Community Wishlist Survey 2017/Miscellaneous/2 factor authentication for all

From Meta, a Wikimedia project coordination wiki
Jump to navigation Jump to search
Random proposal◄ Miscellaneous

2 factor authentication for all

  • Problem: Currently 2 factor authentication is by default only available to users with elevated user rights, like sysops.
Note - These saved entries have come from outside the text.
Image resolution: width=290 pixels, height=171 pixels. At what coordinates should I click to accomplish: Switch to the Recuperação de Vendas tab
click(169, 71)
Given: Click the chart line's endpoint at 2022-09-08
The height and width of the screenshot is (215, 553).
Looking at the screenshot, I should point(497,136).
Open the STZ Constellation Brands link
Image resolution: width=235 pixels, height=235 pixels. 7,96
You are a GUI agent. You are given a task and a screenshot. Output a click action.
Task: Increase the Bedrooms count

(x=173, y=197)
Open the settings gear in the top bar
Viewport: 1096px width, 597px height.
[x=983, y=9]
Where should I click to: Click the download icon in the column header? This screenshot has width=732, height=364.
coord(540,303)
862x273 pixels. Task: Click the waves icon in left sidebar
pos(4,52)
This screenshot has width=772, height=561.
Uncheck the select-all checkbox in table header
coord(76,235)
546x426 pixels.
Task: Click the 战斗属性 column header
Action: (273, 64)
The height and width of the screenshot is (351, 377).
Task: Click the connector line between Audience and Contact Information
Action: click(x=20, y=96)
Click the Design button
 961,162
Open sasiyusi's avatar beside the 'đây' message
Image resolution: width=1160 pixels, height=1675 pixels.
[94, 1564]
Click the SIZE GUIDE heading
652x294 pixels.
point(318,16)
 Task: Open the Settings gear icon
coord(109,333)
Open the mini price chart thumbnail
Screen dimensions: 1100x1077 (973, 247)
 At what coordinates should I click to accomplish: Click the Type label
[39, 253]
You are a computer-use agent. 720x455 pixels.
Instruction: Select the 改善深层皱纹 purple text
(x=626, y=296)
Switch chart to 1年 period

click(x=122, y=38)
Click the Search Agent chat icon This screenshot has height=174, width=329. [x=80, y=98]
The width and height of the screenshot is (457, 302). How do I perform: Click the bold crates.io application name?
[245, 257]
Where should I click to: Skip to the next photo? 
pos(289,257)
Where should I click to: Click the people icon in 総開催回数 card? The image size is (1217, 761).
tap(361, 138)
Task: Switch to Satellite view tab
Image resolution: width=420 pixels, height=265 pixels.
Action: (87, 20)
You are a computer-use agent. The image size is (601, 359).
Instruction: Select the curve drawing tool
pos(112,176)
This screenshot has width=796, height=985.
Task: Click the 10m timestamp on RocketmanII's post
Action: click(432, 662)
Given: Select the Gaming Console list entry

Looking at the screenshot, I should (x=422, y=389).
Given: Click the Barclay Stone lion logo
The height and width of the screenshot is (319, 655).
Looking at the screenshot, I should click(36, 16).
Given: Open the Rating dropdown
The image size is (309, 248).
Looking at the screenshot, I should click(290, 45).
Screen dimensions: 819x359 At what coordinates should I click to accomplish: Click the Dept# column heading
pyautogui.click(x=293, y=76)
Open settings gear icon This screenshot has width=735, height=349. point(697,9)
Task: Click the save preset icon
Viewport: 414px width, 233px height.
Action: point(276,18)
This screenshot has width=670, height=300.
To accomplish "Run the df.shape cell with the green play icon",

This is due to multiple unsolved usability problems that caution us
  • Who would benefit: Registered users
  • Proposed solution: Solve the usability options and improve account recovery process.
  • More comments:


  • Personally I don't forsee this happening, allowing anyone to enable 2fa could cause operations having to reset forgotten 2fa credentials constantly, for example if someone were to lose their scratch codes (which I've done before on wikitech) its a task that while may not to be hard, would get annoying and cause a lot of potiental extra work for the already busy operations team Zppix (talk) 17:40, 8 November 2017 (UTC)Reply[reply]
    • Solving this, would indeed require that ops people are no longer required for a reset, simply because there is no UI to modify this part of the database. When you reset is rules that we will have to define. We could have a group with checkuser abilities for that for instance. Or require at least email verification + password verification, or submitting evidence to OTRS. There's options. —TheDJ (talkcontribs) 08:11, 9 November 2017 (UTC)Reply[reply]
  • I do support this, though it should be optional and not mandatory. --Donald Trung (Talk 🤳🏻) (My global lock 🔒) (My global unlock 🔓) 10:08, 29 November 2017 (UTC)Reply[reply]
  • This can be solved for some of the users by using proofs like in Keybase. Probably several systems should be used to revoke a 2-factor authentication setup, but I'm not sure how this should be done. Only thing I do know; don't rely on SMS alone for a revoke! — Jeblad 23:50, 10 December 2017 (UTC)Reply[reply]